EXERCISE BRIEF.
Every line of the data that includes "menuitem" should be copied out.

╭─ DATA TO USE

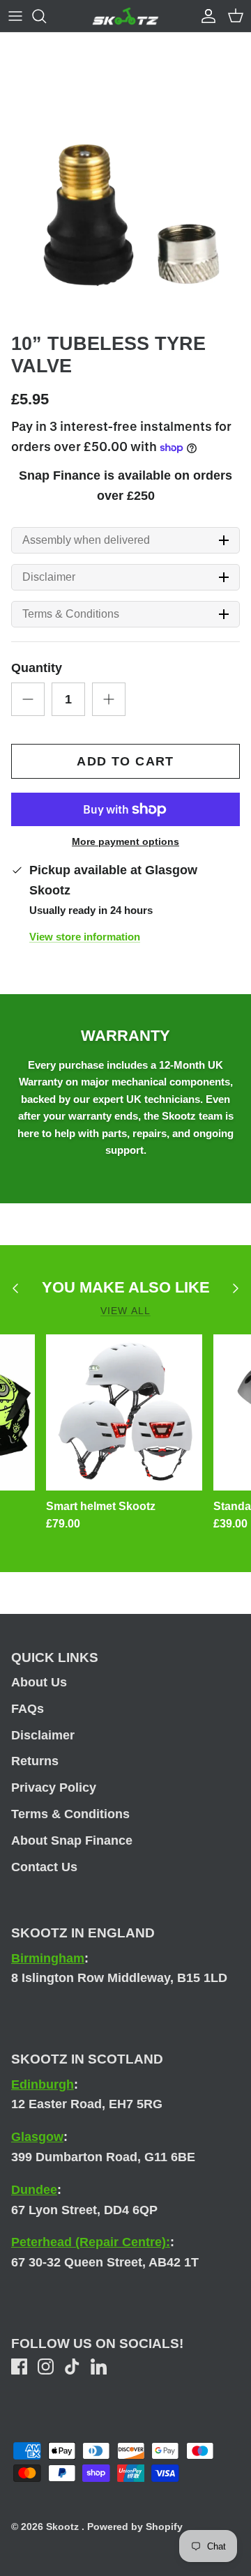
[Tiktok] (72, 2366)
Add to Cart (125, 761)
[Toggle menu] (15, 16)
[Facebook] (19, 2366)
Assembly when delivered (86, 540)
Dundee (34, 2190)
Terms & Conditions (70, 614)
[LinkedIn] (99, 2366)
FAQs (27, 1709)
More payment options (125, 841)
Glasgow (37, 2137)
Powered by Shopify (135, 2526)
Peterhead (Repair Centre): (90, 2242)
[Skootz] (125, 16)
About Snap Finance (71, 1840)
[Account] (205, 16)
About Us (39, 1682)
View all (125, 1311)
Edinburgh (42, 2084)
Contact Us (44, 1867)
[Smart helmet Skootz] (124, 1412)
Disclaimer (48, 577)
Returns (35, 1761)
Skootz (64, 2526)
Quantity (36, 668)
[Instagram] (46, 2366)
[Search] (46, 16)
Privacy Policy (53, 1787)
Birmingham (47, 1958)
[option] (125, 200)
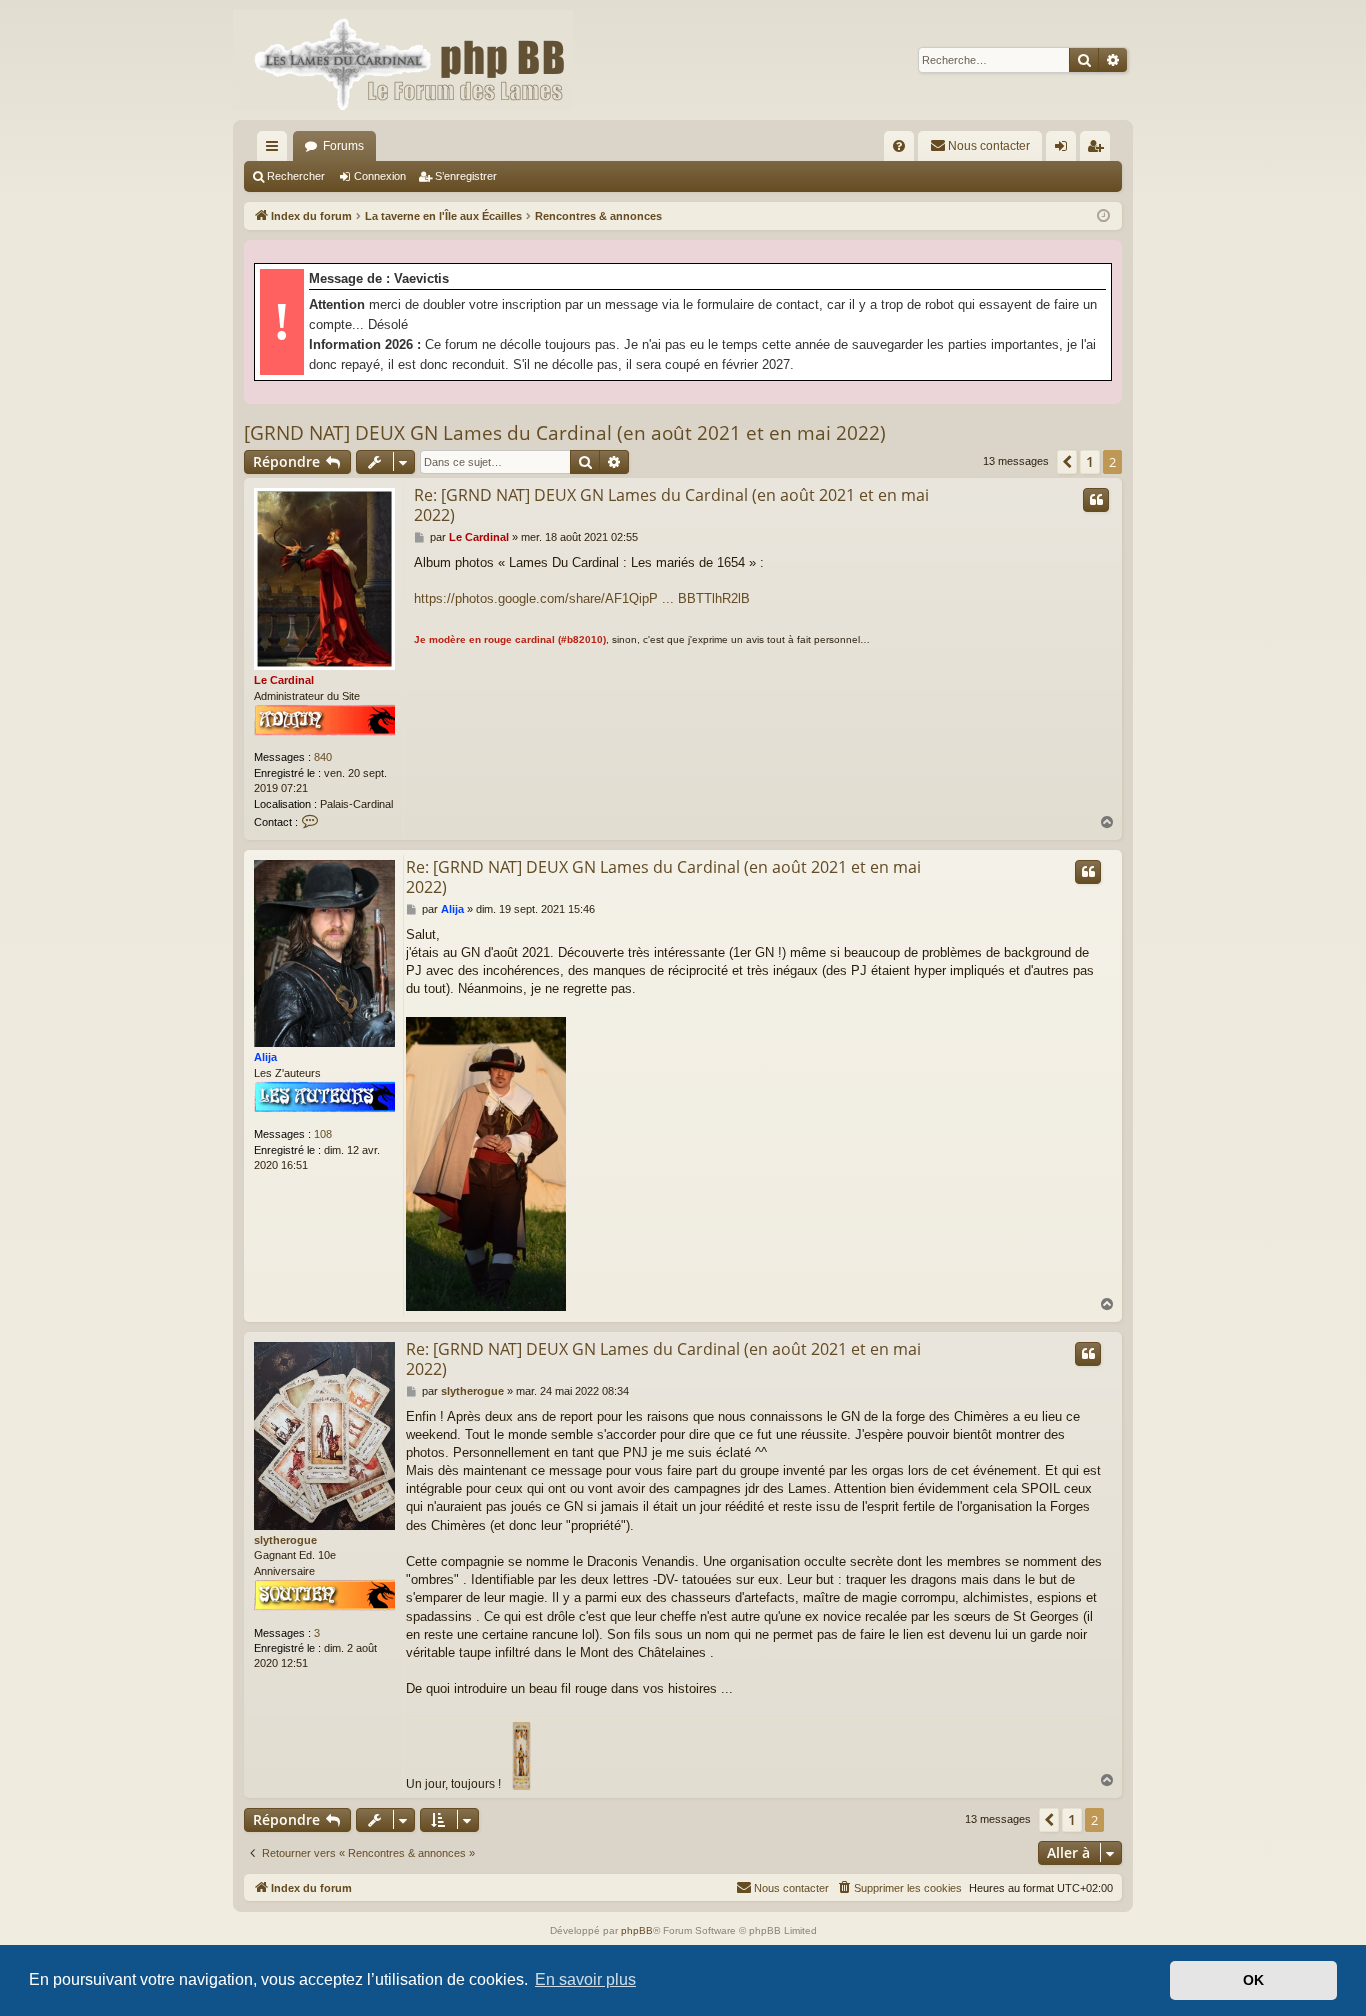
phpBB (637, 1930)
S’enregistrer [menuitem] (1099, 150)
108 (323, 1134)
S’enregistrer (466, 176)
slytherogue (285, 1540)
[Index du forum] (403, 60)
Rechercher (296, 176)
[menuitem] (899, 146)
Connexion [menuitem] (1065, 150)
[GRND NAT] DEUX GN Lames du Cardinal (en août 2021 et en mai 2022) (565, 433)
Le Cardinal (284, 680)
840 (323, 757)
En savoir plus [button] (585, 1979)
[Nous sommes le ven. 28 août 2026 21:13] (1103, 216)
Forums (343, 146)
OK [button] (1253, 1980)
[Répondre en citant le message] (1096, 500)
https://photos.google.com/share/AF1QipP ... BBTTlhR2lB (582, 598)
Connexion (380, 176)
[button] (1067, 462)
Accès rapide (276, 150)
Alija (265, 1057)
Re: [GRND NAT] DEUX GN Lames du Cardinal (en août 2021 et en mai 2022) (671, 505)
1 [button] (1090, 461)
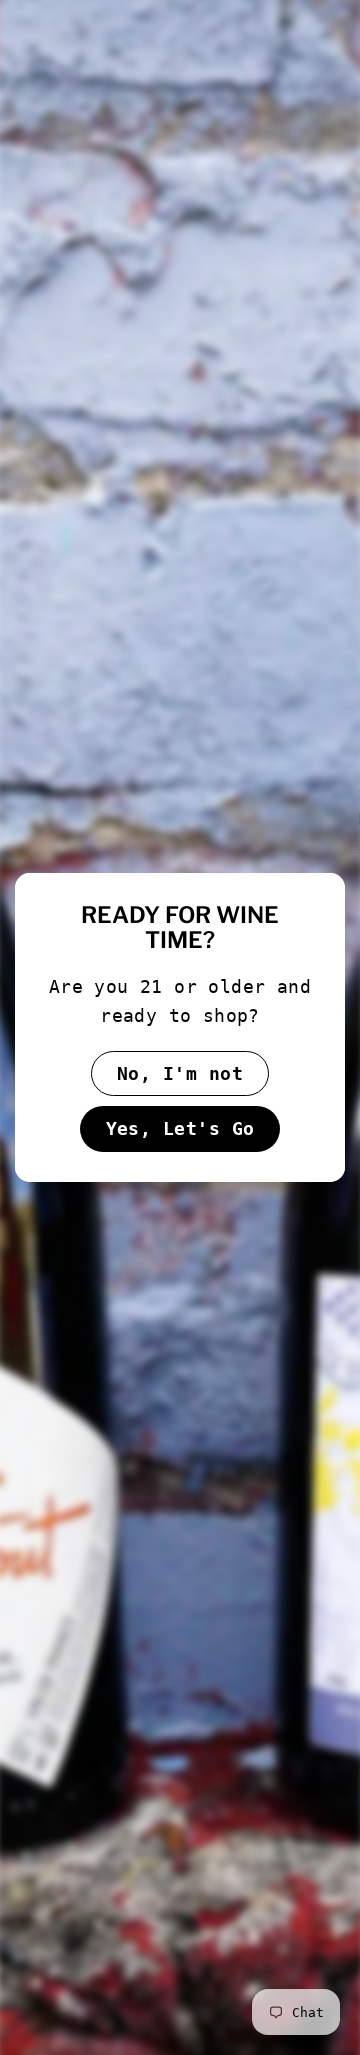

╰─

FINISHED TASK.
S’enregistrer [menuitem] (1099, 150)
[menuitem] (899, 146)
Connexion [menuitem] (1065, 150)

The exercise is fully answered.